L’ouvrage collectif, codirigé par Pierre-François Moreau et Michaël Pouteyo, offre un premier aperçu de la diversité des travaux de recherche philosophique sur la pensée de Deligny. Instituteur, éducateur, écrivain, cinéaste et expérimentateur, Fernand Deligny travaille durant plus de soixante ans autour de l’enfance en marge mais sans jamais chercher à éduquer, guérir, adapter, ni même aimer. Au gré des circonstances et des occasions, il construit avec les enfants des conditions d’existence différentes et des dispositifs qui mettent en réseau. Il invente des pratiques qui rendent possible la vie en commun.

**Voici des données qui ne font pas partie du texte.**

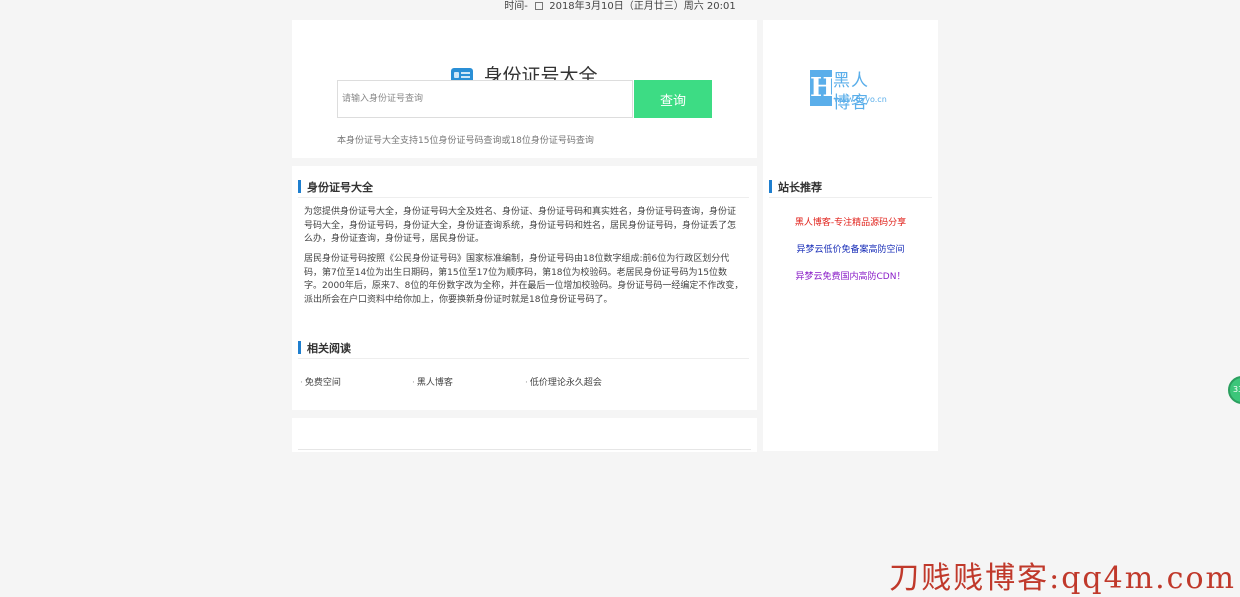 Image resolution: width=1240 pixels, height=597 pixels. Describe the element at coordinates (642, 6) in the screenshot. I see `datetime-text: 2018年3月10日（正月廿三）周六 20:01` at that location.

On trouve dans ce recueil de multiples repères pour expliquer et comprendre son œuvre, désormais accessible au public. Bien plus, et c’est tout l’intérêt de l’ouvrage, il stimule notre imagination. Il invite à prolonger ces recherches pour penser, agir, vivre en commun et modifier notre idée même de ce qui définit l’humain. « … c’est que la présence proche d’enfants qui vivent la rupture du langage permet de percevoir notre propre camisole idéologique ». F. Deligny, Le croire et le craindre, Stock, Paris 1978, p 60.

Voilà un livre de philosophie qui ne s’adresse pas aux seuls philosophes. Il s’ouvre à tous ceux qui s’interrogent sur leur pratique, en dehors ou à travers les institutions, ceux qui souhaitent transformer leur posture pédagogique. Qu’ils soient éducateurs, travailleurs sociaux, étudiants ou formateurs en sciences de l’éducation, psychologie et anthropologie, tous ceux qui pensent et agissent dans l’espace politique qui est le lieu du commun.

Pierre-François Moreau et Michaël Pouteyo (dir.), Fernand Deligny et la philosophie, un étrange objet, sous la direction, ENS Éd. (Coll. La croisée des chemins), 2021, 213 p., 22 €.